In this paper, we propose a spatial-dictionary (SD) for collaborative representation classification (SCRC) of hyperspectral images. The proposed method consists of four main steps. First, we extract spatial features using 2-D Gabor filters and stack them with spectral features. Second, the SD is constructed by incorporating the spatial information of sparse vectors into the dictionary optimization process.

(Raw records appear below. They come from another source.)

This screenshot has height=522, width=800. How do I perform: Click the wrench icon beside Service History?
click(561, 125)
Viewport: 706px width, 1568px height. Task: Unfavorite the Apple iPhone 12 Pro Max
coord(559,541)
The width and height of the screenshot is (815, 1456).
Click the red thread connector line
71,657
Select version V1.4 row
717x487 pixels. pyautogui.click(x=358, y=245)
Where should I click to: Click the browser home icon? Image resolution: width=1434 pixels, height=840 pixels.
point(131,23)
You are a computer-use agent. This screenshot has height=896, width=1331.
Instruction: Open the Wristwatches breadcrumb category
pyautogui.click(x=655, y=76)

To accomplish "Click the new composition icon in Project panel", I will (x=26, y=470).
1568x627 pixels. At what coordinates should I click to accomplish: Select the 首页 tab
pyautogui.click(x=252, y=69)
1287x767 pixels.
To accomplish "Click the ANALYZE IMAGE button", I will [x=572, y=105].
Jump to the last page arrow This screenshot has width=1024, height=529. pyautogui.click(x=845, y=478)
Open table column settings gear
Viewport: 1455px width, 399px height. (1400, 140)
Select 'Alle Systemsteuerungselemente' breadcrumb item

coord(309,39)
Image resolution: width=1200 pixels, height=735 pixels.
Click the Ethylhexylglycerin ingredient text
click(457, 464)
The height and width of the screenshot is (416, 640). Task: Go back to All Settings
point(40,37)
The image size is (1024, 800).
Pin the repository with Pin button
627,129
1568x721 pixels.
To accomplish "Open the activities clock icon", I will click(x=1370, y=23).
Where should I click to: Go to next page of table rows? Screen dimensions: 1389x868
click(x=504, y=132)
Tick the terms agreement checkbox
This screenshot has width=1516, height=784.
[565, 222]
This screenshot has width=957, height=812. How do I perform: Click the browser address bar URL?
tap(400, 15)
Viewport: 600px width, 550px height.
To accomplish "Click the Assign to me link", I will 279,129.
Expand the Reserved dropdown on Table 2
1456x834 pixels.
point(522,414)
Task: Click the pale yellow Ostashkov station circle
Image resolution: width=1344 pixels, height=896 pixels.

Third, a multiple-mapping kernel is exploited to further integrate spatial information into the CRC framework. Lastly, the test samples are allocated with the class labels. Experimental results obtained on two hyperspectral datasets demonstrate that the proposed SCRC method can yield higher classification accuracy with much lower computational cost when compared to other traditional classifiers.
机译:在本文中,我们提出了一种用于高光谱图像的协作表示分类(SCRC)的空间字典(SD)。所提出的方法包括四个主要步骤。首先,我们使用二维Gabor滤波器提取空间特征并将其与光谱特征堆叠在一起。其次,通过将稀疏向量的空间信息纳入字典优化过程来构造SD。第三,利用多映射内核将空间信息进一步集成到CRC框架中。最后,为测试样本分配类别标签。在两个高光谱数据集上获得的实验结果表明,与其他传统分类器相比,所提出的SCRC方法能够以更高的计算成本获得更高的分类精度。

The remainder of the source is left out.